►

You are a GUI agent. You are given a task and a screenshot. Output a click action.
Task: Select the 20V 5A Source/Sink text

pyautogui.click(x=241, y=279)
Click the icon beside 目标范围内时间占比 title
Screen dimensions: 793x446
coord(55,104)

◄

• **WHAT IS REQUIRED**
Would you write out the whole listing word for word?

• **SOLUTION FOR THIS EXERCISE**
You are a GUI agent. You are given a task and a screenshot. Output a click action.
Task: Select the 20V 5A Source/Sink text

pyautogui.click(x=241, y=279)
Click the icon beside 目标范围内时间占比 title
Screen dimensions: 793x446
coord(55,104)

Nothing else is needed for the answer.